Excluíram-se os registros de dados antropométricos subsequentes à primeira avaliação da mesma criança, durante o período dos meses estudados, para que não fosse incluída mais de uma avaliação desta mesma criança. Foram verificados os registros anuais de fevereiro e março devido à possibilidade da primeira avaliação de algumas crianças ter ocorrido em fevereiro e outras em março.  Considerou-se, ainda, como perda amostral as crianças que, no período estudado, não possuíam o registro da primeira avaliação antropométrica devido à ausência da creche por doença, viagem e outros motivos.

Para a obtenção de dados nos arquivos da instituição, utilizou-se um formulário contendo informações sobre o sexo, o peso, o comprimento ou altura, a data de nascimento e a data da primeira avaliação antropométrica em cada ano estudado. A fim de apresentar uma caracterização das crianças que frequentam a creche comunitária no último ano estudado - 2023 - foram coletadas ainda as variáveis de grau de parentesco do cuidador principal e as condições de moradia das crianças (número de cômodos e número de pessoas por cômodo). A consulta nos arquivos e a coleta de dados foi efetuada pelos pesquisadores, mediante a autorização e a anuência da direção da creche.

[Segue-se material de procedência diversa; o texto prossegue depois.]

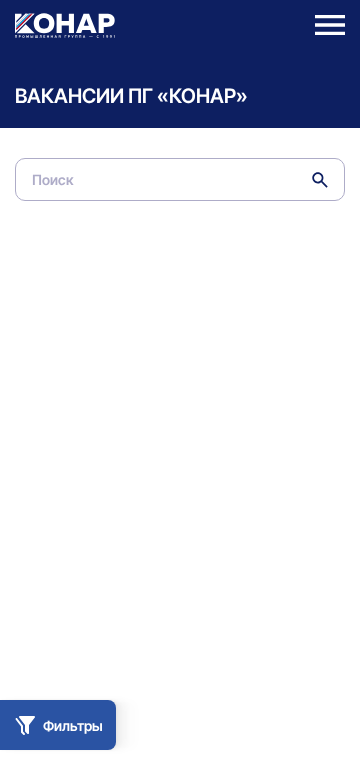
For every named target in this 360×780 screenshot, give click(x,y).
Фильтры (73, 725)
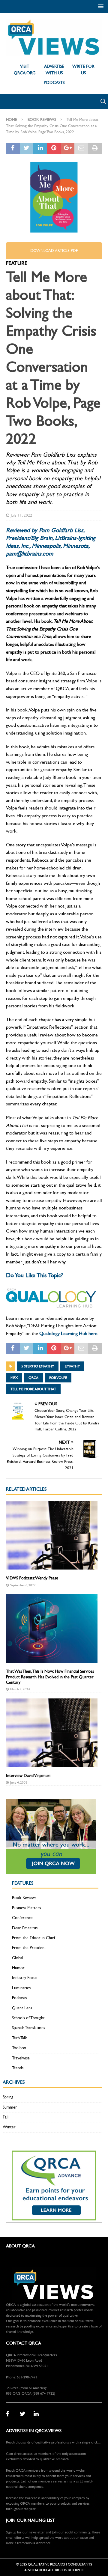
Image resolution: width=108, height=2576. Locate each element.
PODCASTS (54, 82)
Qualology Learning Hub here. (69, 1333)
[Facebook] (11, 2414)
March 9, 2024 (20, 1689)
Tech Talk (19, 2038)
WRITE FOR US (83, 70)
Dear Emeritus (25, 1928)
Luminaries (21, 1987)
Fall (5, 2117)
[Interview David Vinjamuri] (52, 1732)
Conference (22, 1917)
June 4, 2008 (18, 1782)
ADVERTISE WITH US (54, 70)
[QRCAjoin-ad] (51, 1870)
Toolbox (19, 2047)
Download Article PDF (54, 250)
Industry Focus (24, 1977)
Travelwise (21, 2058)
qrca (33, 1378)
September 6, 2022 (23, 1585)
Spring (8, 2097)
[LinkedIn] (38, 2414)
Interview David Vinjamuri (28, 1775)
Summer (10, 2107)
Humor (18, 1967)
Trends (17, 2068)
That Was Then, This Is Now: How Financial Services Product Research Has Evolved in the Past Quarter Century (50, 1677)
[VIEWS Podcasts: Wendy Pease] (52, 1535)
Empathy (72, 1366)
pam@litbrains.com (29, 553)
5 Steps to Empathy (37, 1366)
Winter (9, 2127)
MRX (14, 1378)
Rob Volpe (58, 1378)
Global (17, 1957)
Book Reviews (24, 1897)
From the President (29, 1947)
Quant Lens (22, 2008)
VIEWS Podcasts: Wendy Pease (32, 1578)
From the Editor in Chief (33, 1937)
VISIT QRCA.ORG (24, 70)
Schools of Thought (28, 2017)
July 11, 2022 (21, 515)
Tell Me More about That (33, 1389)
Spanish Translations (28, 2027)
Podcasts (19, 1997)
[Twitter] (24, 2414)
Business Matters (26, 1907)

A avaliação antropométrica anual das crianças é realizada, de acordo com protocolo institucional, na enfermaria da creche por acadêmicos de Enfermagem sob a supervisão docente, sendo estes vinculados ao Projeto de Pesquisa e Extensão citados. Na ocasião da avaliação, os pais e os responsáveis foram comunicados, as crianças foram preparadas pela equipe sobre os procedimentos e as educadoras da creche acompanharam suas turmas durante os atendimentos.

Para a verificação do peso e do comprimento das crianças com idade inferior a dois anos, utilizou-se a balança pediátrica e a régua antropométrica. Para as demais crianças com idade superior a dois anos, utilizou-se a balança antropométrica digital de plataforma e fita métrica fixada em uma parede reta sem rodapé ou um estadiômetro acoplado na balança.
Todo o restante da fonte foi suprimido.